Second Chance..It's a grace!

Siang-siang lagi nungguin Kayla bobo siang dan nunggu istri pulang dari kampus, saya nonton film "Crossroads: A story of forgiveness" yang dibintangi oleh pemeran serial Superman, Dean Cain di HBO Asia. "Wah biasa nih film", komentar saya pertama kali lihat karena gak nonton dari awal. Setelah beberapa lama saya mulai tertarik dengan jalan ceritanya dan mulai fokus mengikuti alur film yang "datar". Si "Bruce Murakami" dan dua anak laki-lakinya baru saja kehilangan istri dan anak perempuannya dalam kecelakaan mobil. Singkat cerita mereka menemukan si pelaku yang dengan tidak sengaja kebut-kebutan dengan mobilnya yang mengakibatkan meninggalnya istri dan anak perempuan Bruce. Bruce yang mengetahui hal itu akhirnya memutuskan untuk memaafkan Justin dan akhirnya bersepakat untuk bersama-sama melakukan kampanye ke sekolah-sekolah tentang akibat dari kebut-kebutan di jalan raya. Justin lolos dari hukuman 15 tahun penjara yang hampir pasti diterimanya. Hakim, Jaksa penuntut dan orang tua Justin terkejut dengan keputusan Bruce untuk memberikan "pengampunan" yang membuat Justin bebas dari hukuman penjara dan merenggut masa depannya.

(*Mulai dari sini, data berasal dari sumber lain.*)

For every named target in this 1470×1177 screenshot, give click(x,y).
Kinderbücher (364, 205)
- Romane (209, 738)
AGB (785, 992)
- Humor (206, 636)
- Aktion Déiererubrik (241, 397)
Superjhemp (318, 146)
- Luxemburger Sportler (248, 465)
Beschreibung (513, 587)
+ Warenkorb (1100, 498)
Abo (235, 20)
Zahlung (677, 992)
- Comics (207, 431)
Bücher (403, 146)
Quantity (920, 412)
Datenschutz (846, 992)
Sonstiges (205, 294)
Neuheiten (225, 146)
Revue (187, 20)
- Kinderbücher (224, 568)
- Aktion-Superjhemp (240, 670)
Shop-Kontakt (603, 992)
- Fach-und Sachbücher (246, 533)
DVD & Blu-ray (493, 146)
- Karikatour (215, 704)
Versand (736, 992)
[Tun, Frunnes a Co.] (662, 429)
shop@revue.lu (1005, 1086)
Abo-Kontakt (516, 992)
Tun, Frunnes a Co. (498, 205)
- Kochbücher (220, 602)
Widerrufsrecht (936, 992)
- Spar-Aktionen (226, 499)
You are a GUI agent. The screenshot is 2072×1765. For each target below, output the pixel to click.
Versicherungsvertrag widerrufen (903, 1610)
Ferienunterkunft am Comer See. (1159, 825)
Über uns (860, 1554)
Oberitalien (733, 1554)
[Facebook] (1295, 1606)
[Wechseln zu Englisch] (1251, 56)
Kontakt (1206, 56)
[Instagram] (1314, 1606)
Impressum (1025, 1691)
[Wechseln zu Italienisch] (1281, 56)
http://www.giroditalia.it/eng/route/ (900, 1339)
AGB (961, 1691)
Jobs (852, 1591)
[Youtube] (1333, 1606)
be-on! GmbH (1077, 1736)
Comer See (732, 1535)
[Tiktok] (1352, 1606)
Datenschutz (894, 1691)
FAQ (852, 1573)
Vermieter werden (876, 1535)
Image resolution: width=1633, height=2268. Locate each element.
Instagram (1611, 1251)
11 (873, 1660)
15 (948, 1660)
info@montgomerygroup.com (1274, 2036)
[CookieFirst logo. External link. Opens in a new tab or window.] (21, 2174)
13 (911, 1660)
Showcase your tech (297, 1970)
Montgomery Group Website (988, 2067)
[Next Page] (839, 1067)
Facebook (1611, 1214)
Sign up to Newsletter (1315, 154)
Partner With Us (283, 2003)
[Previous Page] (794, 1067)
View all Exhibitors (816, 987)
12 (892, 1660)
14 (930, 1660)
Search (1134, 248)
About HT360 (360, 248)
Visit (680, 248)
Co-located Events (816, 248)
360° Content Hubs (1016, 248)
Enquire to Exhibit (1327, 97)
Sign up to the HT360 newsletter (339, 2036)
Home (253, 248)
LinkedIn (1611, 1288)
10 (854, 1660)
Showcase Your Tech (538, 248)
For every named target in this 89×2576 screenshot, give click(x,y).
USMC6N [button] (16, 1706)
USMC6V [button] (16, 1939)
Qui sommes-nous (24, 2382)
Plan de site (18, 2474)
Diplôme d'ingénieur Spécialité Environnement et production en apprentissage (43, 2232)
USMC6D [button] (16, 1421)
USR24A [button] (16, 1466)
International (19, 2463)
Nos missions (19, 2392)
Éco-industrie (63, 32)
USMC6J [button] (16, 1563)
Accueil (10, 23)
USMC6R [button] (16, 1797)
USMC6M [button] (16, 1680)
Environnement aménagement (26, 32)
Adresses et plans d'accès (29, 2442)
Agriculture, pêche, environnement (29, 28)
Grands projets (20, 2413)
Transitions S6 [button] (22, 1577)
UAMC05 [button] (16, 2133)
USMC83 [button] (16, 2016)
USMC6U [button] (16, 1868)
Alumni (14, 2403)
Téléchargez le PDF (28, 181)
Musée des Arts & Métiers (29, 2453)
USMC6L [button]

Saya belajar dari sisi Justin, yang sudah pasti bersalah akibat perbuatannya dan harus menjalankan hukumannya, akhirnya bebas karena mendapat "kesempatan kedua". Seperti kita semua yang seharusnya dan pasti binasa karena semua pelanggaran dan dosa kita, akhirnya beroleh hidup yang kekal karena Tuhan sudah menebus kita dengan cara menggantikan hukuman kita dengan diri-Nya sendiri diatas Kayu Salib. Benar, kata ayat firman Tuhan bahwa Salib merupakan kebodohan bagi dunia tapi adalah Kasih Karunia bagi orang-orang percaya.

Dari sisi Bruce saya belajar bahwa ketika kita melepaskan pengampunan bukan berarti kita kalah namun kita melepaskan kuasa yang membuat kita lebih dari pemenang. Tidak ada yang menyangkal kuasa dari pengampunan, terlebih ketika orang yang diampuni sebenarnya tidak layak untuk mendapatkannya.